First, you really need poor, inpoverished soil. That way the wild flowers will thrive and the grass will not. You also need fine grasses, so that they do not grow too long and smother your flowers. You can create this be keeping your grass cut very short for at least three years and collecting every scrap af cuttings from it. Do not feed it at all. It may end up looking a bit scrufy but that will not matter.

Then you need to decide whether you are going to grow wild flowers which flower in the spring (like cowslips and forget me knots (and loads of others) or those which flower in the summer such as ox-eye daisy and poppies. There are many specialist merchants who sell  both wild flower seeds and also plug plants for wild flowers. (These are small-rooted plants). They will tell you what plants are included in which catogary and you can make a decision on that.

The reason you need to make that decision is that the cutting regime for your grass will differ. If you have sping flowering  plants, then you cut your grass in the summer after the spring flowers have finished flowering and have set seed.Don’t dead head the flowers or collect the seed, they need to re-seed themselves in your grass. (Unless, of course you want to grow more pplug plants for some reason).  If you have summer flowering plants, then you cut in early spring and in autumn – after seeds have set.

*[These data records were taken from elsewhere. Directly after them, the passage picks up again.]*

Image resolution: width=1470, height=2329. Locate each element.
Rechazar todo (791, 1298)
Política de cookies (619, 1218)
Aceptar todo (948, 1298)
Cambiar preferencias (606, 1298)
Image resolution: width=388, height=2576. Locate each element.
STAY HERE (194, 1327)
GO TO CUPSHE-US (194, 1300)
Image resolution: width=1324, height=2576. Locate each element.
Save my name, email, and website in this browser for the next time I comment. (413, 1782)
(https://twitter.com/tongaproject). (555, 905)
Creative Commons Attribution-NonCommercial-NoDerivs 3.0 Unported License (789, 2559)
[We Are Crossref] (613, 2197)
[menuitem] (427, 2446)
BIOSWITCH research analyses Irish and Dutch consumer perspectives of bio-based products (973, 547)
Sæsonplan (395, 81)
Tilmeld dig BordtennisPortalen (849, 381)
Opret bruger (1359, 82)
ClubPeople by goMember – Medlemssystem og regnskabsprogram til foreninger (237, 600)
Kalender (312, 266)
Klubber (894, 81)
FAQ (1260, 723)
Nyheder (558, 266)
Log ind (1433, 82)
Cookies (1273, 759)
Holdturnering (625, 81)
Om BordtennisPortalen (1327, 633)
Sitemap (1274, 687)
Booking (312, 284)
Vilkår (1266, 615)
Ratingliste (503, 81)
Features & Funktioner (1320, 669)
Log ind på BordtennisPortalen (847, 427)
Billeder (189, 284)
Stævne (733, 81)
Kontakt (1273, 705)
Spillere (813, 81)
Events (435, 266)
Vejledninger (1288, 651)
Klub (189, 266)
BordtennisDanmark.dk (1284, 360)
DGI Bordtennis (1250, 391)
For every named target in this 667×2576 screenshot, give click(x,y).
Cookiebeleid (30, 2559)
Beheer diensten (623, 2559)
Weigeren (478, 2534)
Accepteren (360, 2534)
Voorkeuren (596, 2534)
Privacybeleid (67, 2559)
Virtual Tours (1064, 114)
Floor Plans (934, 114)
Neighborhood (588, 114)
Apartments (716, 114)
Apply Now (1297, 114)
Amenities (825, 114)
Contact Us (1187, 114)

One of the things we did was have a garden party after the plants had set their seeds and let our guests trample the seed into the grass. In nature, the cows do this job, but your guests will churn up the soil equally well.

Every year in  a wild flower meadow will be different. One year  the majority of flowers will be of one type, whilst the next year it may well be a different type. Sad to say, you are unlikely to always have a balanced mix.

When you first start your wild flower meadow, the grass may well be too much comppetition for wild flower seed to germinate and grow. To get over this problem. either buy ready grown plants (plug plants are great because you only have to dig very small holes) or grow your own small plants in seed trays from specialist wild flower seed and then plant them.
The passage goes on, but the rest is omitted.